Hand Tools Archive
Bill Tindall, E.Tn.
I ordered a 1/2" Narex mortise chisel for evaluation.
If you are not embarrassed by having a $20 chisel in you bag this chisel is an acceptable candidate for a mortise chisel.
As received: It appeared nicely made. It arrived with an oval handle with a nice unvarnished grip. Blade was finely ground with sharp edges and flat where it should be. Blade is tapered just enough to release in a deep mortise. Blade was lacquered with something that was not hard to remove by abrasion. (It was insoluble in anything I had on hand.) Bevel was ground at a surprising 25 degrees.
Tuning it up: It took about 20 min to flatten the back and bevel, remove an annoying ding on the corner and sharpen. I added a small additional bevel at 30 degrees. It sharpened like the steel is as abrasion resistant as our typical blade steels. It is certainly harder to grind than Sorby or the Blue handled affairs.

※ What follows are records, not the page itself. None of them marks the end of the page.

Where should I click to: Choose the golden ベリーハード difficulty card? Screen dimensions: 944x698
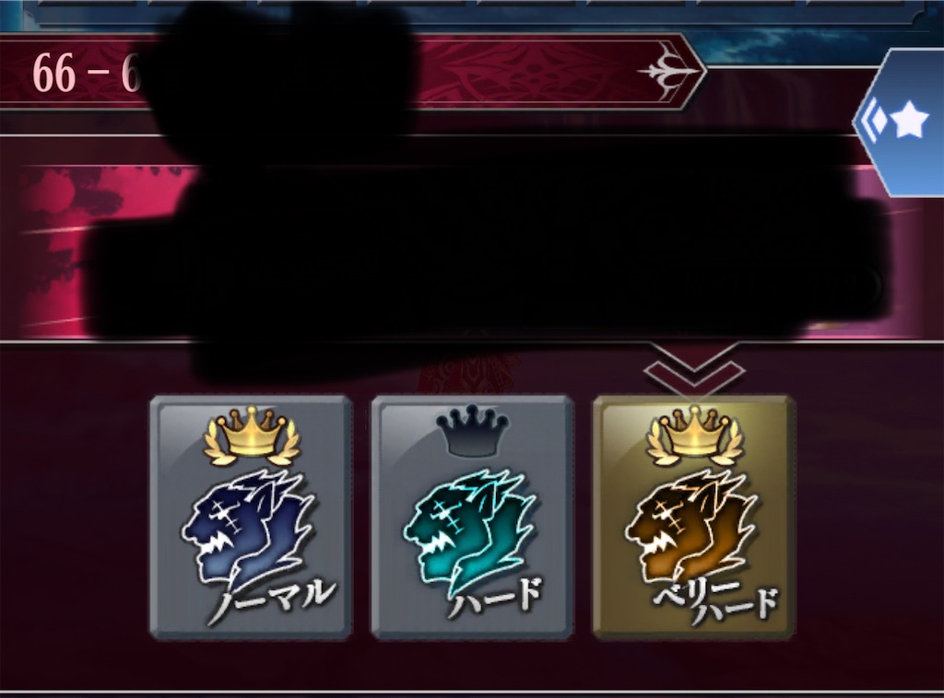tap(693, 517)
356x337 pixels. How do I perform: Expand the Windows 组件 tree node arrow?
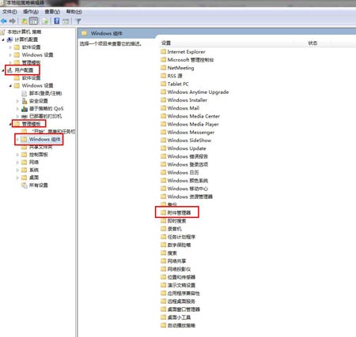pyautogui.click(x=17, y=139)
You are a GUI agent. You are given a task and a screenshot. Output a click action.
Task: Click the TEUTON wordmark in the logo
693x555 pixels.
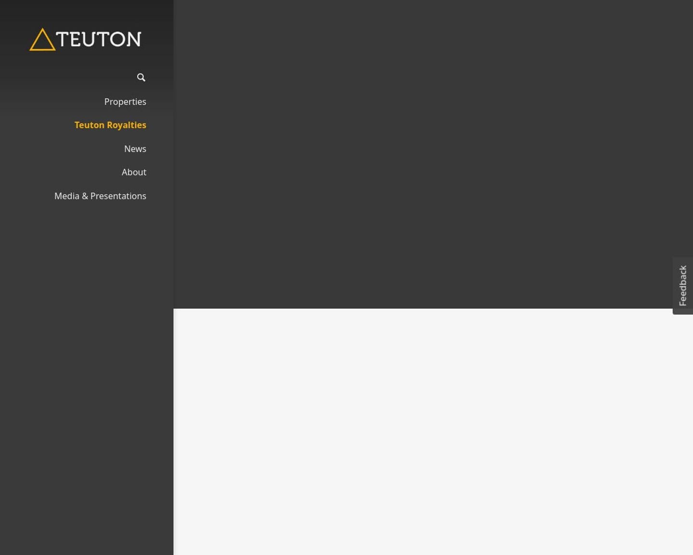[98, 40]
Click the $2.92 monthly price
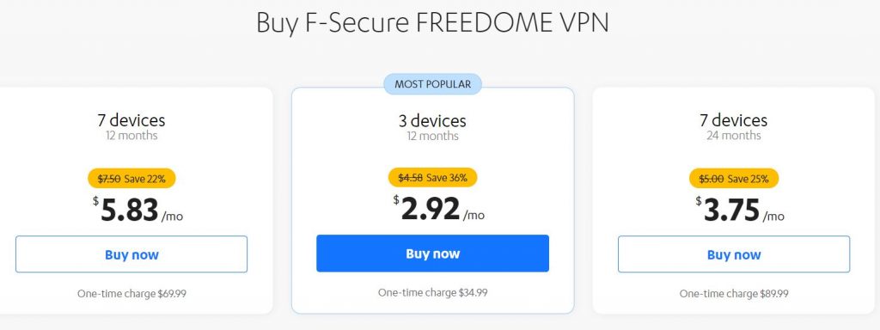 coord(439,210)
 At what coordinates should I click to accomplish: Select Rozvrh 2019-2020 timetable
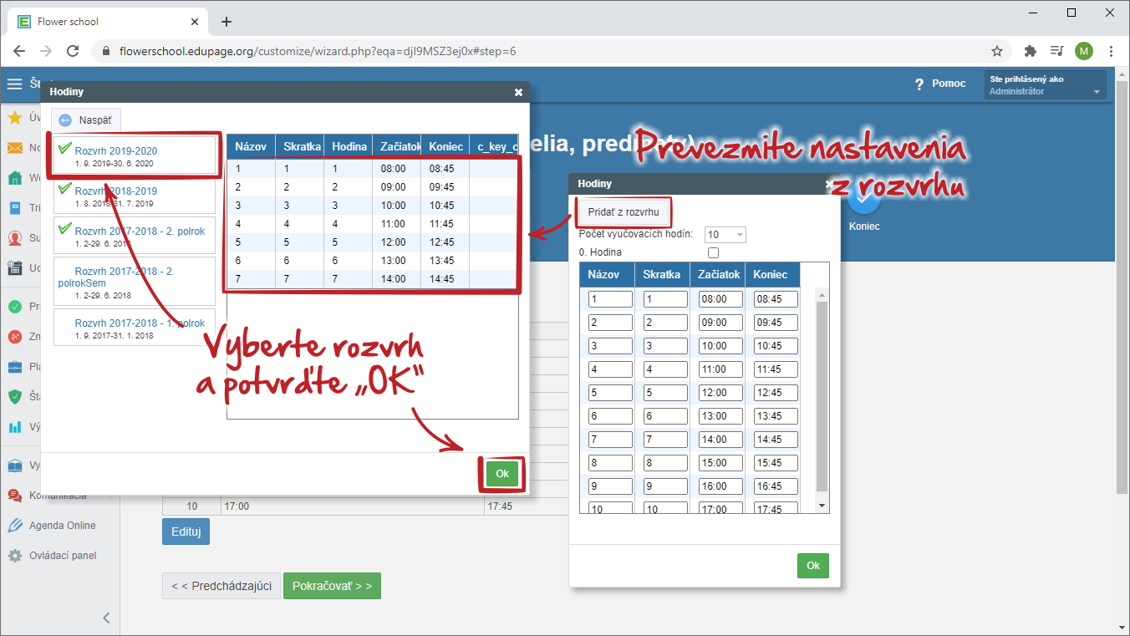tap(115, 151)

In use: The oval handle enabled it to steer well when chopping. It penetrated well. The tapered blade released easily. Edges of the mortise were shaved sufficiently smoothly by the sharp blade edges. I would prefer a bigger striking area on the top. I suspect I will cut off the ring. To test its robustness I whacked it harder than typical, chopping a 1 1/8" deep mortise in this poplar. It felt up to the task prying out chips, again stressing it more than typical. If it was going to fail I wanted it to fail sooner than later. It held up.
Post evaluation: After the mortise chop I examined the edge with 10X magnification. There was no chipping. There was some deformation which was cured by a quick trip to a 1 micron diamond plate. I may increase the microbevel up past 30 degree for the next trial.